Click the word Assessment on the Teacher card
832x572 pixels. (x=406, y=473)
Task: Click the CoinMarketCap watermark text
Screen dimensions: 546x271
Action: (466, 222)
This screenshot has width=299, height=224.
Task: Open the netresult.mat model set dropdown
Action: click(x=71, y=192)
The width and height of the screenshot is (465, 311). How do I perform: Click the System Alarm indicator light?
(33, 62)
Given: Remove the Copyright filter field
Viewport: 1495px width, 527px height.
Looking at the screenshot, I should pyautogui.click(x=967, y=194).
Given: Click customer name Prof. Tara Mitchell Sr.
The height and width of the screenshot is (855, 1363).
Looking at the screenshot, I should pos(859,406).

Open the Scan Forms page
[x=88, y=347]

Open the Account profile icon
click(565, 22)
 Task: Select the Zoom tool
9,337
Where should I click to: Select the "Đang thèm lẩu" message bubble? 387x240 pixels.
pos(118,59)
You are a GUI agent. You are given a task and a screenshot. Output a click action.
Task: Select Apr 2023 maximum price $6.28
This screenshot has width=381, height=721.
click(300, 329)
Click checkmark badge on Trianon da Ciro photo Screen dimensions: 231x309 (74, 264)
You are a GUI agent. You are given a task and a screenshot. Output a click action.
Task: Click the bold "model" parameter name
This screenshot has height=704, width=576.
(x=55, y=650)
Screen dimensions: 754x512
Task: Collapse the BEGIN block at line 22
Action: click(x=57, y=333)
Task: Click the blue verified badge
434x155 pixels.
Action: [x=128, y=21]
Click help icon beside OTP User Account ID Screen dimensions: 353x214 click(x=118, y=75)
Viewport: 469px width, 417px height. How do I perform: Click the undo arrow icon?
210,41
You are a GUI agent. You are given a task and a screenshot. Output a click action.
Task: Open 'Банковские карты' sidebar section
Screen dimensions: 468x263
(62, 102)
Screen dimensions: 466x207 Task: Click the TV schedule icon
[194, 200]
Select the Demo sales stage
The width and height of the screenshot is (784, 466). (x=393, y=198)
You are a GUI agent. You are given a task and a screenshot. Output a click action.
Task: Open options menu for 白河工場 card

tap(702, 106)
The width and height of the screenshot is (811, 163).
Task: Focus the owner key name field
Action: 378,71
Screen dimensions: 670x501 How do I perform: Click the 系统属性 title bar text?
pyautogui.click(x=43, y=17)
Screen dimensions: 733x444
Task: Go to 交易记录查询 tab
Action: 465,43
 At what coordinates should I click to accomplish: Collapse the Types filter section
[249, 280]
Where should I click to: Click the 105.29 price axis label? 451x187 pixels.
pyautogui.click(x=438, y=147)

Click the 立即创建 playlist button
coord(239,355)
_ _ _
An exact copy of the material above is needed.

Click the word Assessment on the Teacher card
832x572 pixels. (x=406, y=473)
Task: Click the CoinMarketCap watermark text
Screen dimensions: 546x271
Action: (466, 222)
This screenshot has width=299, height=224.
Task: Open the netresult.mat model set dropdown
Action: click(x=71, y=192)
The width and height of the screenshot is (465, 311). How do I perform: Click the System Alarm indicator light?
(33, 62)
Given: Remove the Copyright filter field
Viewport: 1495px width, 527px height.
Looking at the screenshot, I should pyautogui.click(x=967, y=194).
Given: Click customer name Prof. Tara Mitchell Sr.
The height and width of the screenshot is (855, 1363).
Looking at the screenshot, I should pos(859,406).

Open the Scan Forms page
[x=88, y=347]

Open the Account profile icon
click(565, 22)
 Task: Select the Zoom tool
9,337
Where should I click to: Select the "Đang thèm lẩu" message bubble? 387x240 pixels.
pos(118,59)
You are a GUI agent. You are given a task and a screenshot. Output a click action.
Task: Select Apr 2023 maximum price $6.28
This screenshot has width=381, height=721.
click(300, 329)
Click checkmark badge on Trianon da Ciro photo Screen dimensions: 231x309 (74, 264)
You are a GUI agent. You are given a task and a screenshot. Output a click action.
Task: Click the bold "model" parameter name
This screenshot has height=704, width=576.
(x=55, y=650)
Screen dimensions: 754x512
Task: Collapse the BEGIN block at line 22
Action: click(x=57, y=333)
Task: Click the blue verified badge
434x155 pixels.
Action: [x=128, y=21]
Click help icon beside OTP User Account ID Screen dimensions: 353x214 click(x=118, y=75)
Viewport: 469px width, 417px height. How do I perform: Click the undo arrow icon?
210,41
You are a GUI agent. You are given a task and a screenshot. Output a click action.
Task: Open 'Банковские карты' sidebar section
Screen dimensions: 468x263
(62, 102)
Screen dimensions: 466x207 Task: Click the TV schedule icon
[194, 200]
Select the Demo sales stage
The width and height of the screenshot is (784, 466). (x=393, y=198)
You are a GUI agent. You are given a task and a screenshot. Output a click action.
Task: Open options menu for 白河工場 card

tap(702, 106)
The width and height of the screenshot is (811, 163).
Task: Focus the owner key name field
Action: 378,71
Screen dimensions: 670x501 How do I perform: Click the 系统属性 title bar text?
pyautogui.click(x=43, y=17)
Screen dimensions: 733x444
Task: Go to 交易记录查询 tab
Action: 465,43
 At what coordinates should I click to accomplish: Collapse the Types filter section
[249, 280]
Where should I click to: Click the 105.29 price axis label? 451x187 pixels.
pyautogui.click(x=438, y=147)

Click the 立即创建 playlist button
coord(239,355)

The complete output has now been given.